À lista oficial de mortos acrescenta-se duas gaivotas, duas fragatas, três pufinos e uma arraia, antes habitantes felizes de um ecossistema famoso no mundo por ter inspirado a teoria da evolução das espécies de Charles Darwin. Cada morte de um animal é uma punhalada no coração dos ambientalistas. E, três semanas depois do desastre, ainda são encontrados animais mortos. "Ficarei aqui até encontrarmos o último animal afetado pela contaminação", diz Adam, o salvador de Pedrín. Originário da Califórnia, nos Estados Unidos, Adam voou para as ilhas ao saber do vazamento do Jessica, juntamente com outros quatro voluntários do Fundo Mundial para a Natureza (WWF, sigla em inglês).
Ambientalistas entusiastas como eles apoiaram o pessoal da Fundação Charles Darwin no resgate de, até agora, 150 animais, entre leões marinhos e aves, que depois de limpos foram devolvidos ao seu habitat. Com apoio de diversos governos e organizações ambientalistas, o Centro de Resgate da Fauna Silvestre, com sede em San Cristóbal, conseguiu criar instalações veterinárias adequadas para o tratamento de todas as espécies, embora os mais afetados tenham sido os leões marinhos e os pelicanos. O diretor do Parque Nacional Galápagos, Eliécer Cruz, agradeceu a ajuda e destacou o papel dos voluntários.

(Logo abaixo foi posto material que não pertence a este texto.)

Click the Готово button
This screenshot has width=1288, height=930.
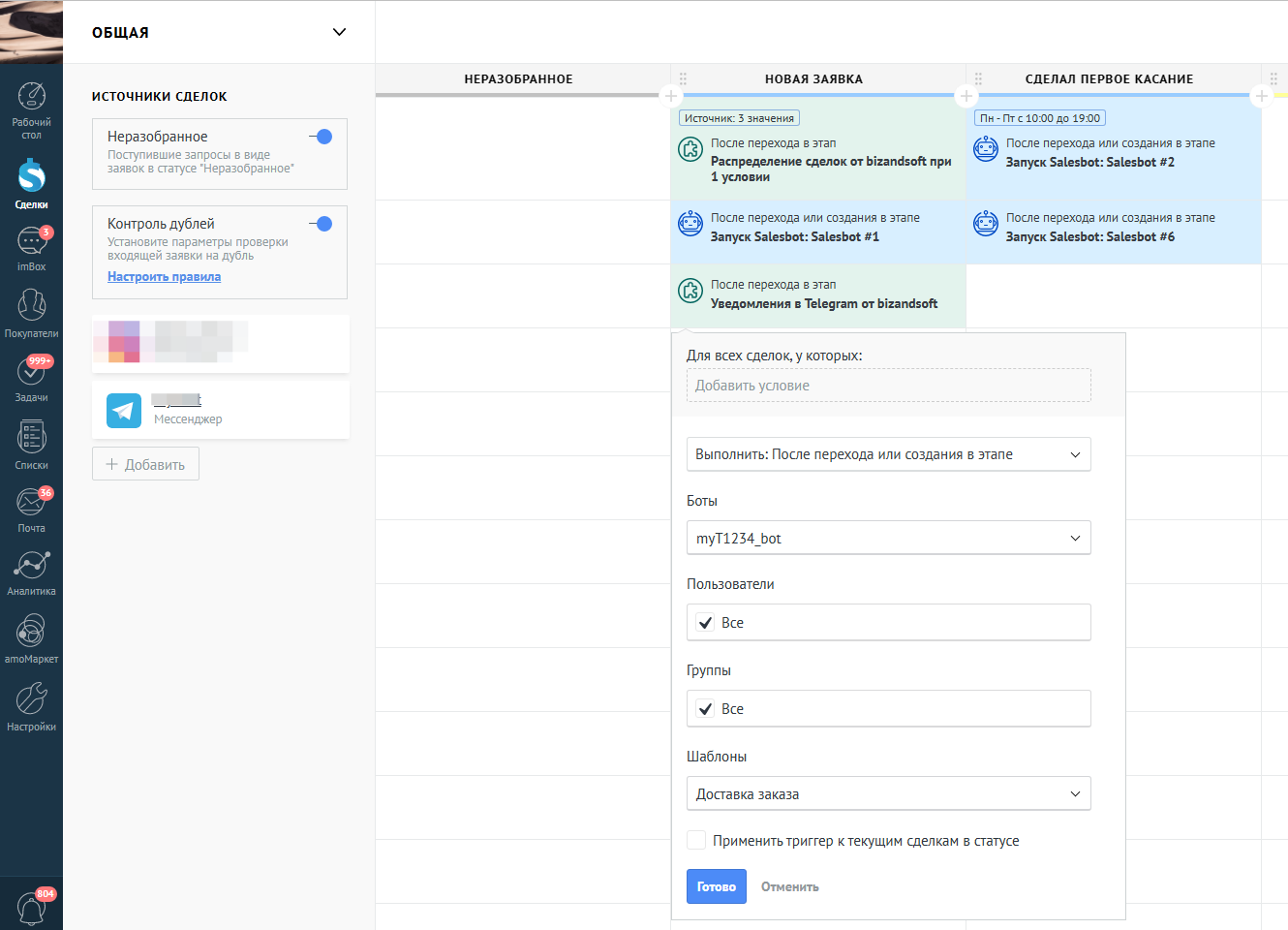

Essas pessoas vêem a ilha "como parte de suas vidas", afirmou Cruz. Bruce, outro voluntário, argumenta que um verdadeiro ambientalista deve sentir qualquer golpe contra a ecologia como sendo contra si próprio. "Estas ilhas únicas são muito queridas por nós. Tomara que no Equador tomem consciência do que elas significam para a humanidade", acrescentou.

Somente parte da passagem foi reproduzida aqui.